Him larf? The Pope? Bad news, pal! It’s a sign rather
Thad’is flock’ull be weepen, ut there’s trubble in store.
The giggles a that good feller, our stepfather,
Always turn out the same f’rus sons-in-law.

Them ugly mugs ut wear the triple crown, they sure
Are the spitten images a chestnuts, I tell ya mate:
They look good on the outside, but, Christ, jus wait
Till yer open’em. They’re moldy an rotten ta the core.

The Pope’s got that sneeren grin? Trubble’s in the air:
All the more so since his larfen at times like this
Dudn’t strike me as sumthen that’s needed, or fair.

So me dear boys, careful, or yu’ll all cum ta grief.
Happy rulers are bad examples. In the final analysis
Wot’s a bloke do when he larfs?

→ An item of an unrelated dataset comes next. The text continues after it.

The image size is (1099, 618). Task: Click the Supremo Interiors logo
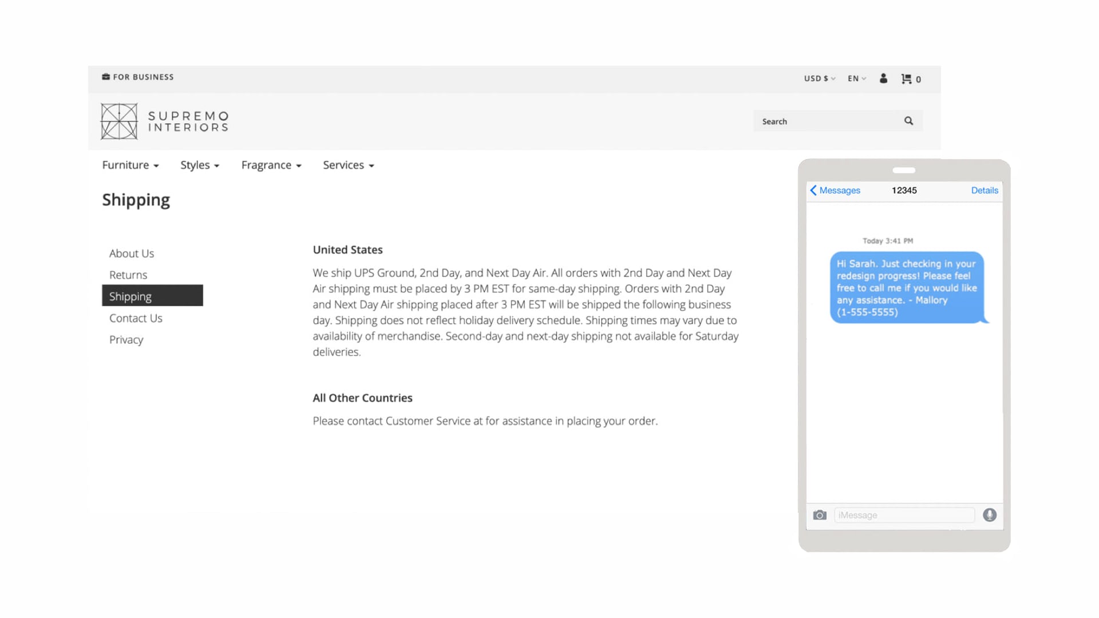[x=165, y=121]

He shows his teeth.

12/2/2001
The sonnet is translated into "Strine", the dialect spoken in Australia down to the 1960s.

 


1348 The Pope’s laughter (orthographically normalized version)
Translated by Peter Nicholas Dale


Him laugh? The Pope? Bad news, pal! It’s a sign rather
That his flock’ll be weeping, that there’s trouble in store.
The giggles of that good feller, our stepfather,
Always turn out the same for us sons-in-law.

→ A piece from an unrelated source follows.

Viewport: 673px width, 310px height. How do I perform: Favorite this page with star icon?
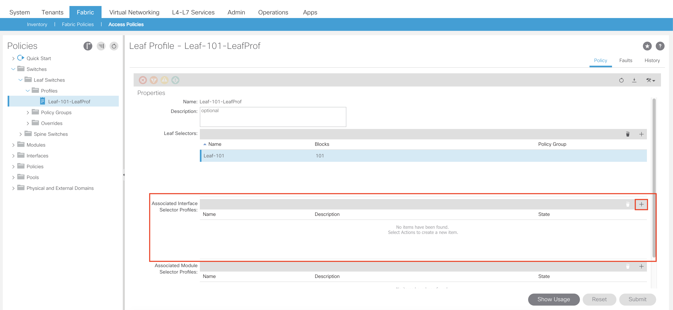(647, 46)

Them ugly mugs that wear the triple crown, they sure
Are the spitting images of chestnuts, I tell you mate:
They look good on the outside, but, Christ, just wait
Till you open them. They’re mouldy and rotten to the core.

The Pope’s got that sneering grin? Trouble’s in the air:
All the more so since his laughing at times like this
Doesn’t strike me as something that’s needed, or fair.

So me dear boys, careful, or you’ll all come to grief.
Joyous rulers are bad examples. In the final analysis
What’s a bloke do when he laughs? He shows his teeth.